I have heard time and time again there is nothing like a hot summer day in the UK. When you are gritting your teeth trying your best to make it through that horribly wet, dark, freezing winter, there always seems to be someone whispering in your ear, “Just you wait for that hot English summer day! On a sunny day it’s the most beautiful country in the world!” And believe it or not, these past couple weeks I am beginning to believe what I thought were only myths, might actually be true. Every day for the past 14 days it has been red hot and without a cloud in the sky. In England, when the weather is this great the birds seem to be singing a brighter song, the people are skipping about licking ice cream cones, even the dogs have a little extra bounce in their step, and I seem to walk around with a blue bird on my shoulder! It is as if the entire country takes a break from life and soaks up the warm sunshine. And being the Floridian I am, I threw on my bathing suit, or swim costume as it is called here, and went running for the great Atlantic!

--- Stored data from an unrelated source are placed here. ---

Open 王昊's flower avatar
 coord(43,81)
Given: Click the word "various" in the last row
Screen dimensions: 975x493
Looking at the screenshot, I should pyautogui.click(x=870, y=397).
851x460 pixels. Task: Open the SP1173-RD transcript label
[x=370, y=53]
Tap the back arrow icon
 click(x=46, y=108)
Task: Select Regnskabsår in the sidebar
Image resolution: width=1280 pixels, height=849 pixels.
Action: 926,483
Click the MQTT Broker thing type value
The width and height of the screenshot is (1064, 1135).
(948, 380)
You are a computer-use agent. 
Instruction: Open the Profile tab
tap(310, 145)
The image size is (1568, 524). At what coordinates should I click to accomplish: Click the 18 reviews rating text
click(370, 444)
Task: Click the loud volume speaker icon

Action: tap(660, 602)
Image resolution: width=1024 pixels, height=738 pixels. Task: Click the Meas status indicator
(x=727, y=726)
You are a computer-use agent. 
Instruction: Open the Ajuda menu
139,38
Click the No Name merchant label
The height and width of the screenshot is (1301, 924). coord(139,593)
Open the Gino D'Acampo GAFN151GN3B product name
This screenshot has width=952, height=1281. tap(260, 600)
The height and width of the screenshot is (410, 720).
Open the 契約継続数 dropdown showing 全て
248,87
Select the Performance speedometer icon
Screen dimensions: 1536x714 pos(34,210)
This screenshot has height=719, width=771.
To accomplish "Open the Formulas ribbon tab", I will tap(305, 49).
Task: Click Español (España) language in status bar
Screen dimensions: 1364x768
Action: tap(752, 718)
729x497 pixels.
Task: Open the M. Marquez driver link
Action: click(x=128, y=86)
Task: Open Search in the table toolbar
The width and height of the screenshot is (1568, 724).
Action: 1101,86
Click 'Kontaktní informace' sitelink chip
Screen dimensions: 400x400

When I got to the beach I was shocked at how much it resembled the beaches in Florida! Every inch of white sand was taken up by sunbathers young and old stretched out on their beach towels desperately trying to turn that pasty white skin to a beautiful golden brown. Kids were splashing in the water while teenagers were further out trying their best to stay afloat while learning to kite surf. I couldn’t wait to join the massive crowd!  But as I walked closer to the beach I quickly began to think to myself, “Toto we aren’t in Kansa anymore!” I suddenly remembered I was now living in Europe, where these free thinking body lovers like to let it all hangout! My eyeballs kept trying to dodge the many grandmas with their breasts sagging in the open air showing the world what happens when gravity starts to kick in! Every time I tried to look away there was another set of wrinkling boobs staring me in the face! My inner 80 year old could not believe these older women would expose themselves in this nature, My 80 year old was dying to shout out to them to put some clothes on and cover those puppies up! It was just not a pretty sight. I couldn't help just standing staring with my mouth hanging wide open! This was utterly shocking to my conservative ways! I wasn’t sure how to react to this nudity! Then, I thought of a topless, southern, redneck, American beach and instead became quite thankful for the breast bearing British granny’s, because lord knows if it was legal to bare it all in the U.S., the UK grandmas wouldn’t seem so cringe worthy after all! 

Friday, 18 June 2010

Leaving Exotic Morocco

Very early on the last morning of our very exotic vaycay, as the sound of prayer called through the ancient walls, the rumbling call of my stomach was waking me up and telling me to make a run for the bathroom! And at 4:30 in the morning, as Andy packed for our 7:50 flight, I basically began to die on the bathroom floor. All I could think was, “Oh my God I don’t want to stay in Morocco! I MUST pick myself up!” As Andy checked out of the hotel I crawled to my suitcase and slowly threw on a dress, trying not to move too suddenly or my head would be back to being submerged down the toilet!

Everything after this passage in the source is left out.